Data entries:
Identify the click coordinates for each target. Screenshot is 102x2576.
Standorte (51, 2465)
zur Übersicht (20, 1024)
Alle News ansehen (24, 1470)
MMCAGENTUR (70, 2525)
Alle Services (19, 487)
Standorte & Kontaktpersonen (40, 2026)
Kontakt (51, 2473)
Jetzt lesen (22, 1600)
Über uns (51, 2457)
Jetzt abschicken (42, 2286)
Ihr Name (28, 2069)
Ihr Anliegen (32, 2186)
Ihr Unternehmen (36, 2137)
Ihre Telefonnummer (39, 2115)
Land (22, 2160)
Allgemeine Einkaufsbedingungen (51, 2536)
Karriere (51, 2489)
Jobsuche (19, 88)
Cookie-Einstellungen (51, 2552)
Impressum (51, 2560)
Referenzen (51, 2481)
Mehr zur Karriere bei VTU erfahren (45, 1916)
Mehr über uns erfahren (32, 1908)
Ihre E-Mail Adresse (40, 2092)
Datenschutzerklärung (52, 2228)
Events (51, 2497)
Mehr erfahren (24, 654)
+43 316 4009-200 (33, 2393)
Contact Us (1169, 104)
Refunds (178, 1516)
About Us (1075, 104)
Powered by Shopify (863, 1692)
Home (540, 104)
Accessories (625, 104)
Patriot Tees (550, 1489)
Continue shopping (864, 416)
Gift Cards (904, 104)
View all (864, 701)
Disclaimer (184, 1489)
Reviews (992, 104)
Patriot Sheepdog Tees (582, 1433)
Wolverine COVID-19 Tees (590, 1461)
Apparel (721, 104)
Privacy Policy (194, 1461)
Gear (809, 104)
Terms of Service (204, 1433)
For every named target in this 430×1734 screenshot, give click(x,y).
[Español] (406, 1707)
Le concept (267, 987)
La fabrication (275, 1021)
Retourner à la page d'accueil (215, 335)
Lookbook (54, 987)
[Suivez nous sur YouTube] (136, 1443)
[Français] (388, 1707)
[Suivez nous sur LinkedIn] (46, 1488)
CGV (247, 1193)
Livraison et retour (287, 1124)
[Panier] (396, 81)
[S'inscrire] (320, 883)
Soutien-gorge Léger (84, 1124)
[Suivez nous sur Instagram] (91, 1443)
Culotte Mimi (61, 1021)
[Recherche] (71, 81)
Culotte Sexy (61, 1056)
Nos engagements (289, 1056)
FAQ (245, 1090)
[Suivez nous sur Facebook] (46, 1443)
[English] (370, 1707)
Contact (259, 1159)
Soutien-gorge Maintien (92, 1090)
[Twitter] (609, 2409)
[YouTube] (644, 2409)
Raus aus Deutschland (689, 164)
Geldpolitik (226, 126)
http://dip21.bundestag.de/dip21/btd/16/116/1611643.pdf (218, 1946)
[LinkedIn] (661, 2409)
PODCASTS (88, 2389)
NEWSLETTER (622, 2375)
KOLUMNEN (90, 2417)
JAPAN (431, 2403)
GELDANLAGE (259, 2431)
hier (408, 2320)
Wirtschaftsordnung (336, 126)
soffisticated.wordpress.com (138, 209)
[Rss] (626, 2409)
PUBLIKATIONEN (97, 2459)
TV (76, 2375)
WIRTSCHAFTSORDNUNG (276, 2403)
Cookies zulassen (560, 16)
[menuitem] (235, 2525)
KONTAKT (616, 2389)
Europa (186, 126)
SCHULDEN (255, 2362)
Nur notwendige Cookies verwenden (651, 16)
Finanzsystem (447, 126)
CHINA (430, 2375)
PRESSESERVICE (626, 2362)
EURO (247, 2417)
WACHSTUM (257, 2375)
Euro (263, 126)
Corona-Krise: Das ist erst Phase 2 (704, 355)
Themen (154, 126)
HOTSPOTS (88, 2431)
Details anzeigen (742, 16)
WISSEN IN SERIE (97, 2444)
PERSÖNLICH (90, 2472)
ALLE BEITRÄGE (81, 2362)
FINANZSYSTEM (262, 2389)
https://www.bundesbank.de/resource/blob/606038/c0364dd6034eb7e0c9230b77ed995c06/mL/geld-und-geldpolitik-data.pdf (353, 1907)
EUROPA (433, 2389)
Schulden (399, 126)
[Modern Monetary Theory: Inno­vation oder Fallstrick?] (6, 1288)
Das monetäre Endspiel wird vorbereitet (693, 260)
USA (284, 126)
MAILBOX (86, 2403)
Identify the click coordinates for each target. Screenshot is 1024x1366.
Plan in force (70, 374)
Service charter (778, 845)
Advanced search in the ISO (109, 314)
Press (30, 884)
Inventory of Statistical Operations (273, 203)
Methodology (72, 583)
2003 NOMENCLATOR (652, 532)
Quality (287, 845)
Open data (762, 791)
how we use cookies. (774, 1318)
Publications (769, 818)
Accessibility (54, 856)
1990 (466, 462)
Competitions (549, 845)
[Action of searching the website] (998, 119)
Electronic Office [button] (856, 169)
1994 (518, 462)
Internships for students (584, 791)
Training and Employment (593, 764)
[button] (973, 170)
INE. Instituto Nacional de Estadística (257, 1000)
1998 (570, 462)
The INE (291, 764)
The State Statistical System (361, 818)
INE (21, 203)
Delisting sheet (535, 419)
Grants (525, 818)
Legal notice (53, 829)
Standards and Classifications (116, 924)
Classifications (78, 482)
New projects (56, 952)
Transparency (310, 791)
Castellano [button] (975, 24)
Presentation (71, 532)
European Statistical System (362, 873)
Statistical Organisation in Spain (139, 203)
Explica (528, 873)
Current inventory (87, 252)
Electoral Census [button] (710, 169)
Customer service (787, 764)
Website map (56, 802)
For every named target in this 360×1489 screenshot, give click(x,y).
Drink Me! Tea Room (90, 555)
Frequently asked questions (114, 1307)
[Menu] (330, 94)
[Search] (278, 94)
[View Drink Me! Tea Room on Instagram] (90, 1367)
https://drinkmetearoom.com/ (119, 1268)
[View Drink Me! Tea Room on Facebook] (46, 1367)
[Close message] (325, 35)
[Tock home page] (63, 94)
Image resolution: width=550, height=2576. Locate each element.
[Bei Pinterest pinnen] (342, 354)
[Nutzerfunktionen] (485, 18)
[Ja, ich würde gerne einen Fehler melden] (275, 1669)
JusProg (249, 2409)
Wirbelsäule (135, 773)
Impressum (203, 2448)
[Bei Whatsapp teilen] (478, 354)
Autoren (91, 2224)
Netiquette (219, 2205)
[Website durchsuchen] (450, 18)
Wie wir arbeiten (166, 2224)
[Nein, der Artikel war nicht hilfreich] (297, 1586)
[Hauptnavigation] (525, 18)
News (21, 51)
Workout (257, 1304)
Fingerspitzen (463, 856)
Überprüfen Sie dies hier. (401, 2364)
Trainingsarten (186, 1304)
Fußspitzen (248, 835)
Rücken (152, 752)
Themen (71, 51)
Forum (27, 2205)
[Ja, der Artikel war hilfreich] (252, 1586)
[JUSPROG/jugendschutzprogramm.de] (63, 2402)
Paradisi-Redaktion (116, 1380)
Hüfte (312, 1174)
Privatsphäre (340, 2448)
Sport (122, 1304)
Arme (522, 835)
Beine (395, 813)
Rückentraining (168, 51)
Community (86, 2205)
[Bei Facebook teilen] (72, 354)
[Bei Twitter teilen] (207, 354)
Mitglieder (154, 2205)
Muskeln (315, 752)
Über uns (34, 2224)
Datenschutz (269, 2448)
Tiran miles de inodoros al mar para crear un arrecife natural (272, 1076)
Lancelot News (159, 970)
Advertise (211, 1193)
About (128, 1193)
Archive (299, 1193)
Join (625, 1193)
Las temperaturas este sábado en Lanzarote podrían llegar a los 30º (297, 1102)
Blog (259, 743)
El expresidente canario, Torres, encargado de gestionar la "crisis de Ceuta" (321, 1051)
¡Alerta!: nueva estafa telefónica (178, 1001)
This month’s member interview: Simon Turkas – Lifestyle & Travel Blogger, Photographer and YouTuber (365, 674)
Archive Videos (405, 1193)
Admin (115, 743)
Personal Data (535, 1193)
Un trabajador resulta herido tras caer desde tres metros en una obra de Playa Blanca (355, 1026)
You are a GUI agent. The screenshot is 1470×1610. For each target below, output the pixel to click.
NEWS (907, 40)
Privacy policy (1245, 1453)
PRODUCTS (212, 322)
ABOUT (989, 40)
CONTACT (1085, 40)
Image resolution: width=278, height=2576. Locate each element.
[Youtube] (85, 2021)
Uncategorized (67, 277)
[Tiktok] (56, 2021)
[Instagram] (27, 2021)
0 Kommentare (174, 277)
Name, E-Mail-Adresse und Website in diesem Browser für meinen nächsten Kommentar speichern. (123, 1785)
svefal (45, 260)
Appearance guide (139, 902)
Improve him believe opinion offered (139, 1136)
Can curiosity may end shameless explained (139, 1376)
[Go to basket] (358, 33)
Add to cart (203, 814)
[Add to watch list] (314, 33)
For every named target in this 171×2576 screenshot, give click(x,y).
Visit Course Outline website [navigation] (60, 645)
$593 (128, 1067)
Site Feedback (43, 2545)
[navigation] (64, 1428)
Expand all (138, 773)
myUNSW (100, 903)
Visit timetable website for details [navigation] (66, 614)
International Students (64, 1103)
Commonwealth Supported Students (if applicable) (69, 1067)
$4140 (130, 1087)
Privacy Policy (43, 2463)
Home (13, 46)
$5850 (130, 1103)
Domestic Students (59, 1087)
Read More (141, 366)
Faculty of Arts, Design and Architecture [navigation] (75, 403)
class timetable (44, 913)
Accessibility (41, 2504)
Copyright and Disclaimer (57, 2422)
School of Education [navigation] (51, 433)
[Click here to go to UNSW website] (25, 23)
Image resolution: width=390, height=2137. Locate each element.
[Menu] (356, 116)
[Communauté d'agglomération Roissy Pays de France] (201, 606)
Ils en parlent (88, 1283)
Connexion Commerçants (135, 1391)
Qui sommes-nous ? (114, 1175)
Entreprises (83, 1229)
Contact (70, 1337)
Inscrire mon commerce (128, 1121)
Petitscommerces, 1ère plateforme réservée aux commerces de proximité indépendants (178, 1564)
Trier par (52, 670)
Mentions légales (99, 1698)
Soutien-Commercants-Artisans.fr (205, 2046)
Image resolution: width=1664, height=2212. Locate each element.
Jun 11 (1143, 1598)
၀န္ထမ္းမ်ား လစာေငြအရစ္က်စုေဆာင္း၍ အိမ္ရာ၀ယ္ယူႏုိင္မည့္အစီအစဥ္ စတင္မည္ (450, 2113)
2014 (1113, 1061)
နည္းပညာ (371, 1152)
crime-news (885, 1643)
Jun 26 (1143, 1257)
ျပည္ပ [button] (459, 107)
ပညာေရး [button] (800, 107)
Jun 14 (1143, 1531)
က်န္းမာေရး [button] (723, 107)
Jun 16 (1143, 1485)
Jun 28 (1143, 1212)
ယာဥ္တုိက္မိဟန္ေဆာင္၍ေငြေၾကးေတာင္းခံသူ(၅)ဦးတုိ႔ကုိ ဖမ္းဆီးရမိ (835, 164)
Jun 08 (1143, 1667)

» **How to complete this task**:
Return exactly the lines above from the line that has "Muskeln (315, 752)" through the line that has "Admin (115, 743)", inclusive, and nothing else.

» **Solution**:
Muskeln (315, 752)
Über uns (34, 2224)
Datenschutz (269, 2448)
Tiran miles de inodoros al mar para crear un arrecife natural (272, 1076)
Lancelot News (159, 970)
Advertise (211, 1193)
About (128, 1193)
Archive (299, 1193)
Join (625, 1193)
Las temperaturas este sábado en Lanzarote podrían llegar a los 30º (297, 1102)
Blog (259, 743)
El expresidente canario, Torres, encargado de gestionar la "crisis de Ceuta" (321, 1051)
¡Alerta!: nueva estafa telefónica (178, 1001)
This month’s member interview: Simon Turkas – Lifestyle & Travel Blogger, Photographer and YouTuber (365, 674)
Archive Videos (405, 1193)
Admin (115, 743)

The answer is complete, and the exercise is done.